Dataset entries:
□ □ □ □ □
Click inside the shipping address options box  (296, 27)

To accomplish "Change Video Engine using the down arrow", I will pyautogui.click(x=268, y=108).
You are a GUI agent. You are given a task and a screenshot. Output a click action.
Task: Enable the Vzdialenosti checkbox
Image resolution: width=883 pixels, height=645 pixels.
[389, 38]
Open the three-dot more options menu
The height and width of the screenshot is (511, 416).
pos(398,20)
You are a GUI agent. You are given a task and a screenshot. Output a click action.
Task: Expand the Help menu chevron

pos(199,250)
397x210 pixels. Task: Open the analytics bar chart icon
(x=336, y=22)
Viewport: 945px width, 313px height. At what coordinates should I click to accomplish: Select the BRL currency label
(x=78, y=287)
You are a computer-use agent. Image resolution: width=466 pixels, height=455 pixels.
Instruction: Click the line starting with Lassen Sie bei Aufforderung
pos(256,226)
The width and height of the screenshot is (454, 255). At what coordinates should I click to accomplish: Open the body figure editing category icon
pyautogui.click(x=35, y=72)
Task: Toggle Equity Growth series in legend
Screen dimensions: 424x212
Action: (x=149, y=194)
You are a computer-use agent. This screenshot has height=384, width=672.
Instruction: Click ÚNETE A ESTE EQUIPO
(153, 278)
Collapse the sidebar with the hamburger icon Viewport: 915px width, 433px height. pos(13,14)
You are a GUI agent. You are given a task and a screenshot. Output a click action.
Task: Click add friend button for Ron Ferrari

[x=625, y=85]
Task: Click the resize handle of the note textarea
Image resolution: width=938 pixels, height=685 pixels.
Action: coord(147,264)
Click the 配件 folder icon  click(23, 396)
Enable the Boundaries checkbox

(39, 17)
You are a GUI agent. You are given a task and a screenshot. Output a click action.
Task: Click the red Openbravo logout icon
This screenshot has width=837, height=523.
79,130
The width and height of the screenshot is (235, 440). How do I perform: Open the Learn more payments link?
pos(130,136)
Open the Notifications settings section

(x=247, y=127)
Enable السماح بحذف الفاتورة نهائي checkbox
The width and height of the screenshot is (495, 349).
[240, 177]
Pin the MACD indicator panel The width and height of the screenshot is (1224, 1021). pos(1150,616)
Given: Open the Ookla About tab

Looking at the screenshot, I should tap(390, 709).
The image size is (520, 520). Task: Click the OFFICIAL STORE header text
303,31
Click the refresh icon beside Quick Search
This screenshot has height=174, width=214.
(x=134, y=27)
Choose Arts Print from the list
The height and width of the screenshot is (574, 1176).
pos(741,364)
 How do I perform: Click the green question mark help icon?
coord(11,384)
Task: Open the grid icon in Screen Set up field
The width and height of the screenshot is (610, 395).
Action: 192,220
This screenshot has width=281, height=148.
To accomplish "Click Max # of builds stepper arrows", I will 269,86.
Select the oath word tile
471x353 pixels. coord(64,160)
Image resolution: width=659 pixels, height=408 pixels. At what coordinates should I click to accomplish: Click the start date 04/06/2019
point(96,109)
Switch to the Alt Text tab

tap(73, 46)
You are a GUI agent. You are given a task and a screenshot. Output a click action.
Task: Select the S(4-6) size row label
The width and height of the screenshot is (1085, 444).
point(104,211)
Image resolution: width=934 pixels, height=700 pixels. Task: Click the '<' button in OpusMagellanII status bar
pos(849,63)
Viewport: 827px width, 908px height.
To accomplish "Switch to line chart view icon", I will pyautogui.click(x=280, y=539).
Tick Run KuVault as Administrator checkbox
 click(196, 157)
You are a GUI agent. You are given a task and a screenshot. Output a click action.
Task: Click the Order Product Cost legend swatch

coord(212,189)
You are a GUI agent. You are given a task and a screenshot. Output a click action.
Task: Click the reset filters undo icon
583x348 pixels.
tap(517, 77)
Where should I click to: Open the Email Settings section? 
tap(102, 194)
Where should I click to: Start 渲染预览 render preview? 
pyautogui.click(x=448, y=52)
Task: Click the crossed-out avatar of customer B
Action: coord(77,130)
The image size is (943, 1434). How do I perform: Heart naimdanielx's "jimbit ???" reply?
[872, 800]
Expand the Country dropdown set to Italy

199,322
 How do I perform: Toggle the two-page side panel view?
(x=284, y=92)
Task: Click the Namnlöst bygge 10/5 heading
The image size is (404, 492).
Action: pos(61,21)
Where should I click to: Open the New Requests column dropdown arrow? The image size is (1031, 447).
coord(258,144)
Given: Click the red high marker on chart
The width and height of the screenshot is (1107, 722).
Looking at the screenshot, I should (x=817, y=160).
□ □ □ □ □
Your assignment. Gather all lines with the string "options" from the data.

Exercise response.
Click inside the shipping address options box  (296, 27)
Open the three-dot more options menu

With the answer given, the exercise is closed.